Is an empty set equal to another empty set? [duplicate]

I have a definition that claims that two sets are equal A = B, if and only if:

$\forall x ( x \in A \leftrightarrow x \in B)$

An empty set contains no elements. If I define the sets:

A = $\emptyset$

B = $\emptyset$

then can I conclude that A $\neq$ B? Since they contain no elements? Or would I have to show that an elements exists in one but not the other?
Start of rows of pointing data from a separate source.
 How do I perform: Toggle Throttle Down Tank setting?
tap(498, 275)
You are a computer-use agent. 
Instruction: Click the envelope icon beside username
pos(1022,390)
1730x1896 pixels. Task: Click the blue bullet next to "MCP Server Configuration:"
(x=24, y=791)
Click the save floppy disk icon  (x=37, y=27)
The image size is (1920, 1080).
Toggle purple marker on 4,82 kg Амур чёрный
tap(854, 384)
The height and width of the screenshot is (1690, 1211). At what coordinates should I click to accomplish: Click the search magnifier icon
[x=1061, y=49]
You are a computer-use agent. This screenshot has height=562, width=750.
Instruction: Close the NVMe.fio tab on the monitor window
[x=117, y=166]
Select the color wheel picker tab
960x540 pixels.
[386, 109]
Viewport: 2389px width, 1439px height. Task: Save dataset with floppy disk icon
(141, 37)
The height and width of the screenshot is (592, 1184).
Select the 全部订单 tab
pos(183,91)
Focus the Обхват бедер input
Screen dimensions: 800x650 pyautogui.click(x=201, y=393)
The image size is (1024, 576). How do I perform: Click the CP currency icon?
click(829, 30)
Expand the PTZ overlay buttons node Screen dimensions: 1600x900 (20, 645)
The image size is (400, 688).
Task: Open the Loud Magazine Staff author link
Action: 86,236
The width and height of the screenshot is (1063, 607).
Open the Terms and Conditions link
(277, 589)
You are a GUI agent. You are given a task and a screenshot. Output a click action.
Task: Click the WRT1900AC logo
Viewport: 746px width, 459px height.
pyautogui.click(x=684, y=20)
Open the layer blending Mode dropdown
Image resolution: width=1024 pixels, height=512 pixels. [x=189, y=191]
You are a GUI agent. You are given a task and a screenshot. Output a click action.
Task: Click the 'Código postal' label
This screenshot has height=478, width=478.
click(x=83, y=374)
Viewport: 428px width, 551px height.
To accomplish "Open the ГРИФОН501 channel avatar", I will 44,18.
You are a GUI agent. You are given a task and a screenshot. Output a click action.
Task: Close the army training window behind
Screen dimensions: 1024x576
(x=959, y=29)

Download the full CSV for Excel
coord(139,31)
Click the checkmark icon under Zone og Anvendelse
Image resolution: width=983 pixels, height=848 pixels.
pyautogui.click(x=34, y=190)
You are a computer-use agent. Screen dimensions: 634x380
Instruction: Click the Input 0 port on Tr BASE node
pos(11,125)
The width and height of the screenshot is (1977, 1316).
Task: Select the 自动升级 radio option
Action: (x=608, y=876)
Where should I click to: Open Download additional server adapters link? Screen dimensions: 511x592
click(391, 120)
To me it seems that these are not equal, but I'm struggling to wrap my head around this.

Thanks,
Paul


To show two sets are equivalent, you should show that $A\subseteq B$ and $B\subseteq A$. This implies that $A=B$. If $A=\varnothing$ and $B=\varnothing$, then try an element-chasing proof to show that $A=B$.

($\to$): If $x\in A$, then $x\in B$. Thus, $A\subseteq B$. $\qquad$[Vacuously true]

($\leftarrow$): If $x\in B$, then $x\in A$. Thus, $B\subseteq A$.$\qquad$ [Vacuously true]

Thus, by mutual subset inclusion, we have that $A=B$.


This conclusion is pretty lame though, as it is an example of a so-called vacuous truth. The implication $p\to q$ is only false when $p$ is true and $q$ is false. Thus, assuming anything to be in an empty set will give you all sorts of bizarre conclusions.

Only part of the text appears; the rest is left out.